● **MATERIAL PROVIDED**
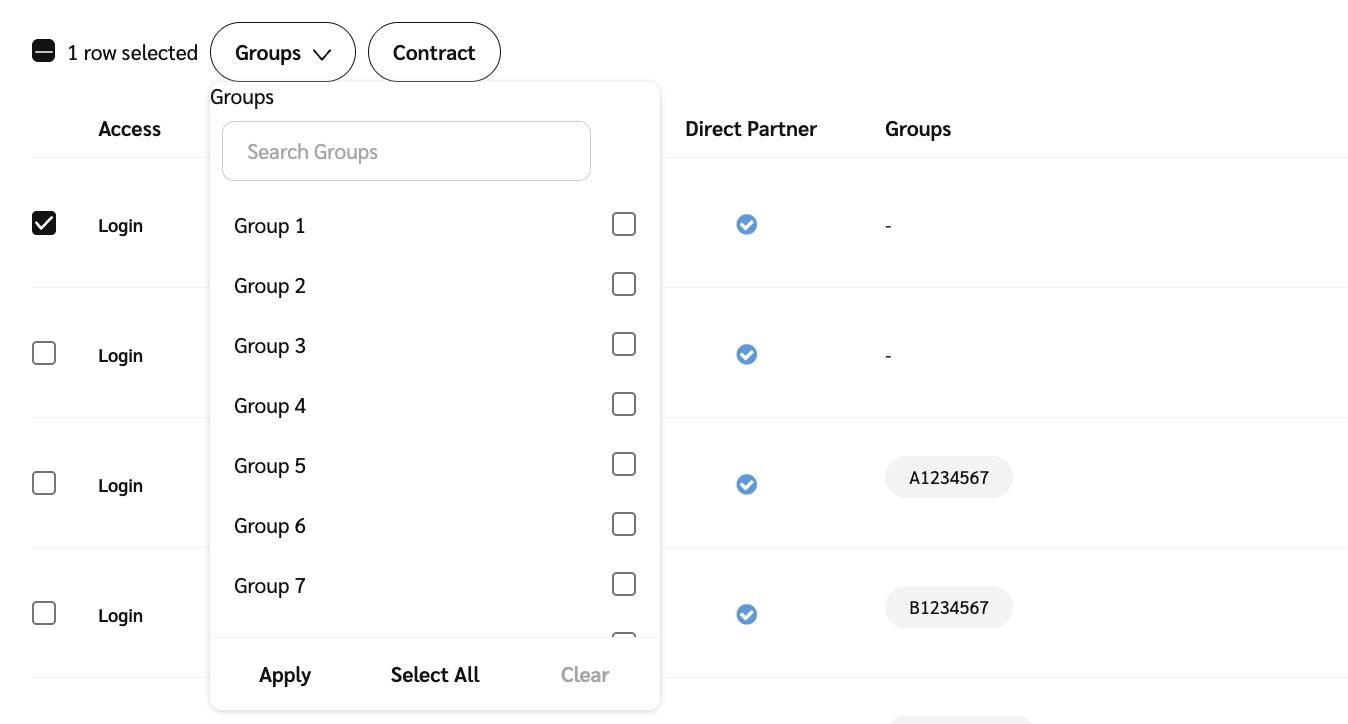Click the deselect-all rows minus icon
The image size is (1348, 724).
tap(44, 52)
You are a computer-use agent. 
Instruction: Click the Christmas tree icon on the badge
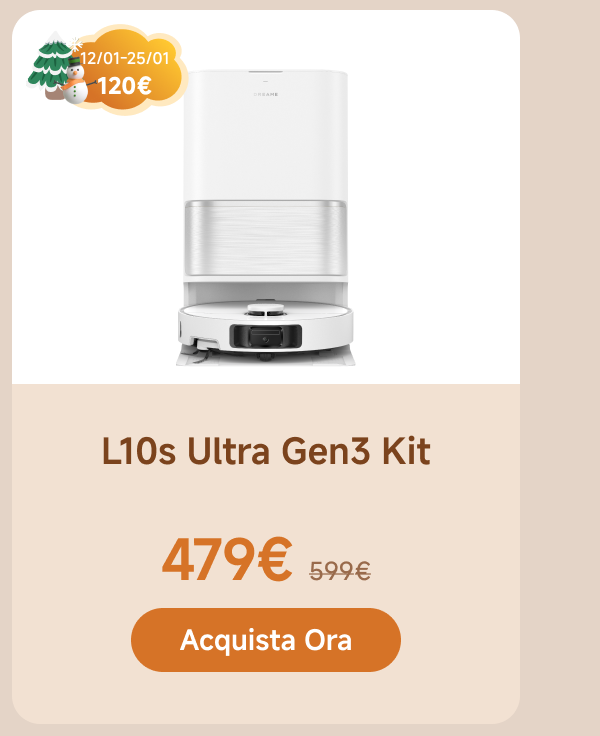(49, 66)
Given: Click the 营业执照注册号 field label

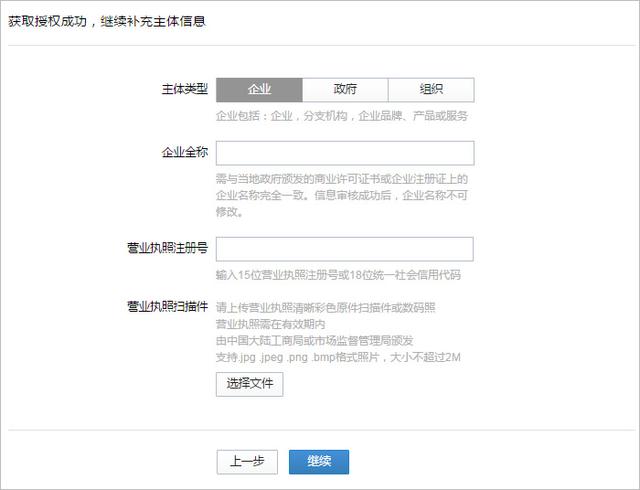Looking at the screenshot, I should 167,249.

==

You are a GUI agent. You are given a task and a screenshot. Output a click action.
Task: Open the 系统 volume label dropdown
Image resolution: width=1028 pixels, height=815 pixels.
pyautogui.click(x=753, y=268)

==

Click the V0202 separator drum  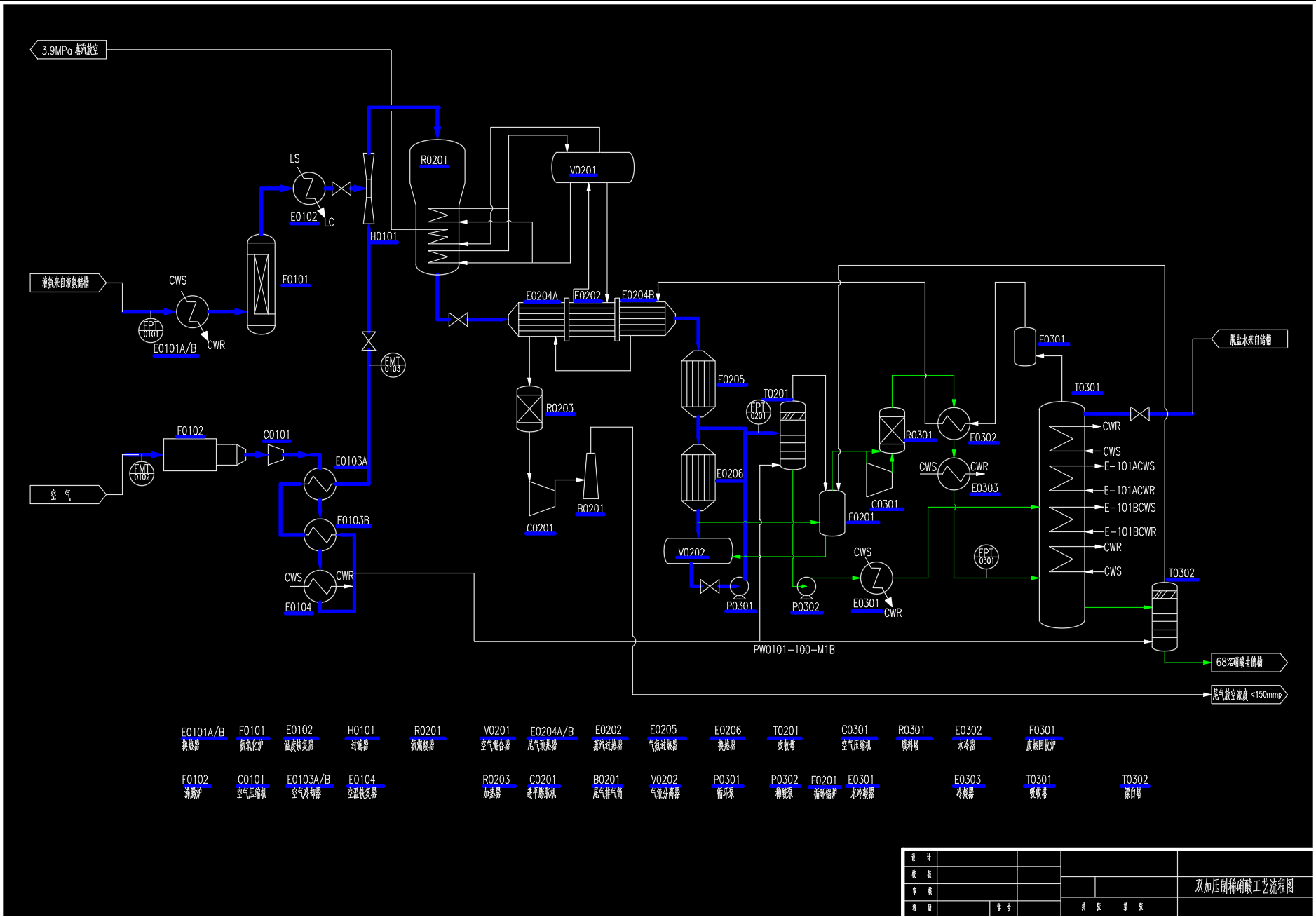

● **WORK INSTRUCTION**
Copy out every line of the data where the word "agent" occurs.

● **ANSWER AREA**
You are a computer-use agent. 
You are a GUI agent. You are given a task and a screenshot. Output a click action.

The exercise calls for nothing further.